In any case, the 2005 affordability levels are not that difficult to reach. Barring significant shocks, that level could well be in sight this year, said OrangeTee manager of research and consultancy Wong Xian Yang. To close the gap which Mr Khaw mentioned, resale prices would have to fall by only 7 to 9 per cent from their current level, he added.
That is because if price levels in 2005 are represented as 100, resale prices are now at 187 and incomes at 172, after their respective rises. To close the gap, resale prices would have to fall to 172 - which is 8 per cent down from 187. Household incomes and resale prices would then have risen by the same amount since 2005: 72 per cent. In other words, affordability today would be the same as it was in 2005.
Moreover, that is assuming zero income growth. If median household incomes rise, say, 3 per cent this year, then resale prices would have to fall by less than 8 per cent - well within experts' predictions that resale prices will fall by 5 to 8 per cent this year.
Resale flats thus seem on track to become as affordable as they were a decade ago.
Whether that should actually be the target is a different question.
R'ST Research director Ong Kah Seng argues that 2005 prices were "depressed", so the higher affordability then might not be representative. "A good benchmark will be flat prices at the moderate level, maybe 2009," he added.
But others do not see a problem, pointing out that Mr Khaw is not aiming to get actual prices down to 2005 levels.
Rather, the overarching aim is to make sure that home price growth does not outstrip income gains.
That seems a reasonable policy, akin to the Government's focus on ensuring that wages grow faster than inflation.
Said OrangeTee's Mr Wong: "Income growth should at least keep pace with resale price growth so that the affordability is always there."
Given that this goal may be achieved within a year, why is there still no sign of cooling measures being lifted?
That's because cooling measures aren't just about affordability, said experts. They are also aimed at curbing speculation in private property and ensuring financial prudence in buyers.
So looking at HDB affordability may not help in predicting when the cooling measures will be lifted.

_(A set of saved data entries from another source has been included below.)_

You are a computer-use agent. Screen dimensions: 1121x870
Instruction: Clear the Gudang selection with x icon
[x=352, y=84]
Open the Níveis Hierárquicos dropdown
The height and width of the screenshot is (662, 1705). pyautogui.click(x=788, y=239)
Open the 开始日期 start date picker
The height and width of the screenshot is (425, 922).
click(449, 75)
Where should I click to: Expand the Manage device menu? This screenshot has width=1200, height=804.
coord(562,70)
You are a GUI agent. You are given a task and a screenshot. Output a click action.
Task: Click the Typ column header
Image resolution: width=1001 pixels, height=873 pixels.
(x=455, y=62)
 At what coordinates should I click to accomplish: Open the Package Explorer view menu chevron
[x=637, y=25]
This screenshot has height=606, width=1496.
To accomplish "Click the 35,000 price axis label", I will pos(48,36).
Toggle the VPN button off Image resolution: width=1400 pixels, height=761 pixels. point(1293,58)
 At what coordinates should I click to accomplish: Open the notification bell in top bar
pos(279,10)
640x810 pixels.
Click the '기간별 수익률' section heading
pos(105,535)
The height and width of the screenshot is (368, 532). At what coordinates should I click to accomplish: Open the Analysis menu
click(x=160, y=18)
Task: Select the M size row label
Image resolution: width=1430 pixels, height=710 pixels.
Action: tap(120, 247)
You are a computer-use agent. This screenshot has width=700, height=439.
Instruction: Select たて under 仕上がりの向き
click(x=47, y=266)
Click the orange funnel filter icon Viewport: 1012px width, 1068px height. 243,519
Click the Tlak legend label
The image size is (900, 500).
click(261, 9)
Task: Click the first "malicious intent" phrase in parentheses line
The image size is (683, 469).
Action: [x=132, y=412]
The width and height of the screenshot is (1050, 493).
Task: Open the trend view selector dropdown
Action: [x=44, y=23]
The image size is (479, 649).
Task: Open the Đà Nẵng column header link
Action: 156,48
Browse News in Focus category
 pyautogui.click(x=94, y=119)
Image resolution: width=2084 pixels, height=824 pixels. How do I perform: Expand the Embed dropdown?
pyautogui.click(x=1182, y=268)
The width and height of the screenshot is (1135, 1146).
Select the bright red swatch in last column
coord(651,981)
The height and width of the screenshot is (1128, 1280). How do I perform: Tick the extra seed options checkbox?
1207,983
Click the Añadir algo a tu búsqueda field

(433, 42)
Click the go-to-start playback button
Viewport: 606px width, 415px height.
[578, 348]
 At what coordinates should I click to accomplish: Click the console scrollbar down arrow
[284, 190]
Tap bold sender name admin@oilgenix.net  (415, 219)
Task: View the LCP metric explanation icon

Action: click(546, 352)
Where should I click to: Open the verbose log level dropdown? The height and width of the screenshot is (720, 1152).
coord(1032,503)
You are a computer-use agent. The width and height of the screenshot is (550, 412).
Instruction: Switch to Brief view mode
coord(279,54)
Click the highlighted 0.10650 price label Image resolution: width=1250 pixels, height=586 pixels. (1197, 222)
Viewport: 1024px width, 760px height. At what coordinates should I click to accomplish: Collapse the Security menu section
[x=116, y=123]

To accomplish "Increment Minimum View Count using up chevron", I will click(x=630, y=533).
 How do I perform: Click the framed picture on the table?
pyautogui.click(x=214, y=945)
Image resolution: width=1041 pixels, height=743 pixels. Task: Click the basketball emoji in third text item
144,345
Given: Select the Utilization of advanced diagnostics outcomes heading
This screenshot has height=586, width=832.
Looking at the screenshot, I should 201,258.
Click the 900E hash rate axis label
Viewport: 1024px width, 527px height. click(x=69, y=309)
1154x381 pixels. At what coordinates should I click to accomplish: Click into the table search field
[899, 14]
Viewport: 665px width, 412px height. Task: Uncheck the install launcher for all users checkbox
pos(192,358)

"As the cooling measures are used to dampen price speculation in the private housing market, the price declines and drops in transaction volume in private markets will be a better signal," said Associate Professor Sing Tien Foo of the National University of Singapore real estate department.
The message on Tuesday was that housing affordability has improved. But that does not necessarily say anything about cooling measures. Market watchers will have to wait a little longer for that answer.